Environment CS Barasa Emerges As a Voice For Africa At COP30
Cabinet Secretary for Environment, Climate Change and Forestry, Dr. Deborah Barasa ( center) in attendance of COP30 at Belem.
Kenya’s Cabinet Secretary for Environment, Climate Change and Forestry, Dr. Deborah Barasa, emerged as one of Africa’s strongest voices at the opening of the High-Level Segment of COP30, delivering a national statement that firmly anchored the continent’s demands and vulnerabilities at the heart of global climate negotiations.
Speaking in Belém, a city nestled within the Amazon rainforest, Barasa said the location itself was a powerful reminder of what the world stood to lose without urgent action. She described the Amazon as “a living symbol of what humanity risks losing and what we must fight to protect,” noting that the window to prevent irreversible climate damage was rapidly closing.
Barasa told delegates that Africa had arrived at COP30 “with clarity and urgency,” emphasising that although the continent contributes the least to global emissions, it shoulders some of the most devastating impacts. From prolonged droughts to destructive floods and rising temperatures, she said extreme weather events were now daily realities that threatened livelihoods, stalled economic progress, and strained national budgets.
“These impacts are not projections; they are the lived reality of a continent already in the eye of the storm,” she said.
The Environment CS reiterated Africa’s longstanding demand for recognition of its special needs and circumstances within the UNFCCC process an issue she framed not as a plea for sympathy, but as a matter of fairness in how global decisions and resources are distributed.
With adaptation dominating this year’s agenda, Barasa insisted that the Global Goal on Adaptation must be translated into tangible outcomes. She called for a comprehensive framework with measurable indicators that capture the full spectrum of resilience spanning infrastructure, food security, health, ecosystems, gender equality, and the inclusion of marginalised communities.
She warned that adaptation must not remain “the poor cousin of climate action underfunded, vaguely defined, and perpetually delayed,” and backed calls by developing countries, including LDCs, for a tripling of adaptation finance.
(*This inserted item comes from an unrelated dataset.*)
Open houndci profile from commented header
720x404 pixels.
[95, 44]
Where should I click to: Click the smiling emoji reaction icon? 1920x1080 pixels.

Barasa urged wealthier nations to deliver predictable, grant-based financing that does not deepen debt burdens. She pressed parties to operationalise the Baku-to-Belém roadmap and meet the USD 1.3 trillion annual climate finance target by 2035, stressing that communities devastated by climate disasters “cannot rebuild on promises.”
She further endorsed an African Just Transition Technical Assistance Network while warning against unilateral trade measures that risk locking African economies out of emerging green markets.
Closing her remarks, Barasa underscored that climate justice is incomplete without gender justice, calling for an enhanced Gender Action Plan that places women and girls at the centre of climate decisions.
She has positioned herself among the leading African voices shaping the tone and expectations of COP30,with her assertive message.